This episode previously aired on June, 15th 2019.
Every week, we spend most of our waking hours gathering and editing stories from creative communities to share with you. But some stories, for one reason or another, just haven’t come together. We get interrupted by breaking news or just need more time. This week, we say NO MORE. We’re sharing shelved but highly listenable stories from our personal vault, plus the tale of one artist who had to go the extra 4,000 miles for the literary story she believes in.
Portland photojournalist Celeste Noche works in a variety of subjects: portraiture, food photography, editorial features, but she might be best known for her series “Portland In Color” documenting the diverse artists in Portland’s creative class — people she felt were overlooked. Her latest spread, published by NPR, took about a year of work and much elbow grease to bring to life: a chronicle of Scotland’s mobile libraries. Like communities in Tillamook and Baker counties, Scotland’s Outer Hebrides are hard to reach and sparsely populated. Noche tells us the bookmobiles have become an important form of social glue, sometimes providing the only human contact residents experience in a week. We talked to her about how she found the story, and its throughline to the rest of her portfolio.
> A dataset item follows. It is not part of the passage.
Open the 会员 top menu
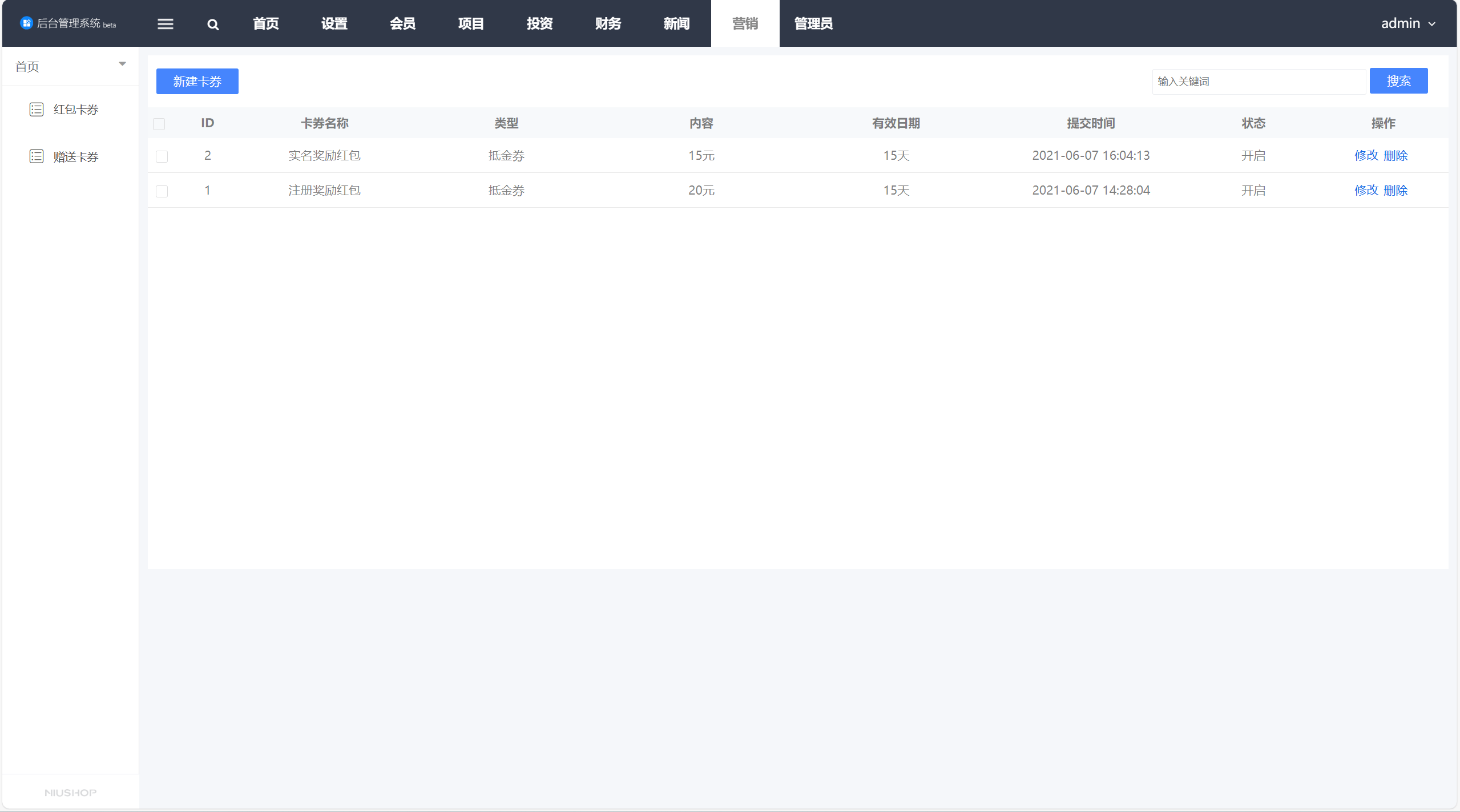The height and width of the screenshot is (812, 1460). [x=402, y=23]

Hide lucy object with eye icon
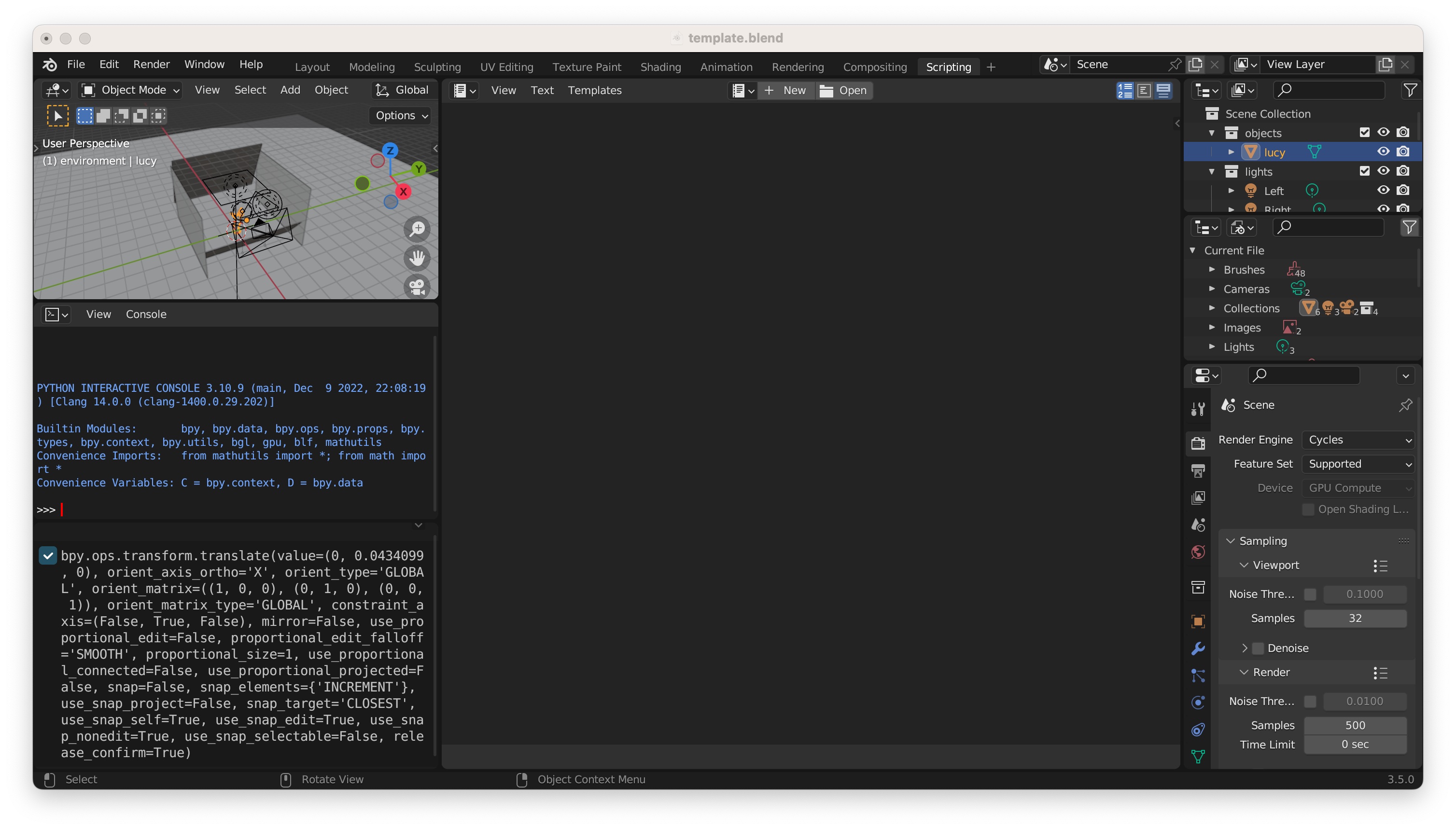click(1383, 152)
Tales From Fisher Poets 2019 — 12:45
Some assignments turn out to be so much more than you thought. Every Fisher Poets Gathering, held annually in Astoria, yields an astonishing variety of people and narratives. Forget everything you think you know about fisher folk and their work. This literary form has become a vehicle for talking about everything from familial strife to addiction to the challenges of delivering a quality haircut. It’s hard to hide anything on a boat. These stories, from Annie Howell-Adams (of Funk n Junk), Jimmy Kasner, Mike Scott and Katrina Gimbel were collected in February at this year’s Gathering.
As Portland’s arts scene has gone through crisis after crisis, one unassuming arts center has taken on the work of bringing arts experiences to one of the city’s most underserved neighborhoods. Co-founder Kris Bella tells the story of how she forged a partnership with the Powellhurst-Gilbert Neighborhood Association and the Lents Gilbert Church of God to create Arte Soleil, an education center and community gathering space on Southeast 122nd.